The first thing you should be doing is familiarizing yourself with aspect ratios.
You might be under the impression that a "widescreen" picture has only one type of aspect ratio, namely 16x9, when there are actually more than ten different widescreen aspect ratios, the most common of which are: 1.78, 1.85 and 2.35.
Since your TV is 16x9 or 1.78:1 (16 divided by 9), any video source with a picture wider than 1.78 should give you a letterboxed image. The wider the aspect ratio, the taller the black bars.

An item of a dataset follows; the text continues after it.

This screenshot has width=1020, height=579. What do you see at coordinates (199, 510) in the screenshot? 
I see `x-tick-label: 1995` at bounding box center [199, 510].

However, 1.85:1 aspect ratios will require further explanation:
Almost all widescreen TVs overscan a 1.85 image to completely fill a 16x9 screen. Thus, as a result of the overscanning feature, you should have letterboxing only on pictures wider than 1.85. But the exception is for HDMI inputs, where overscan is usually (but not always) eliminated by manufacturers. Without overscanning, you will still see very slim black bars (sometimes only one very slim black bar) for 1.85 content on most widescreen TVs via HDMI connection.
There are many, many movies with a 2.35:1 aspect ratio, so it would be easy to find examples.

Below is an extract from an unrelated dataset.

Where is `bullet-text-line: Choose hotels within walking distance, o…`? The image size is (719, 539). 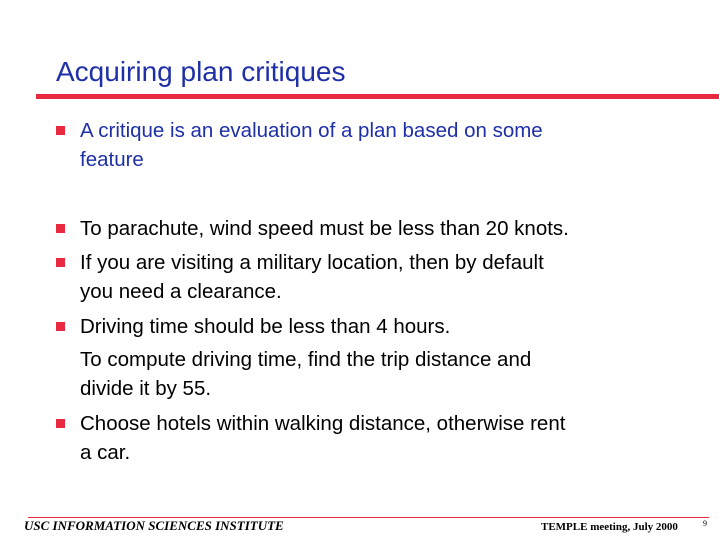 bullet-text-line: Choose hotels within walking distance, o… is located at coordinates (323, 424).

For aspect ratios wider than 2.35:1, the most common is 2.40:1
(actually 2.39:1, but commonly rounded off to 2.40:1). Examples -- Minority Report, The Island, Terminator 3.
The widest aspect ratio I've ever seen on video is 2.76:1
on Ben Hur (Charlton Heston, 1959), shot on MGM Camera 65 (a.k.a Ultra Panavision 70), using 65mm film with 1.25x anamorphic.
2.76:1 image from Ben Hur
The widest aspect ratio I've ever heard of is 4:1
, shot on Polyvision using three 35 mm films projected side-by-side. It was only used once -- on the ending of Napoléon (French silent movie, 1927).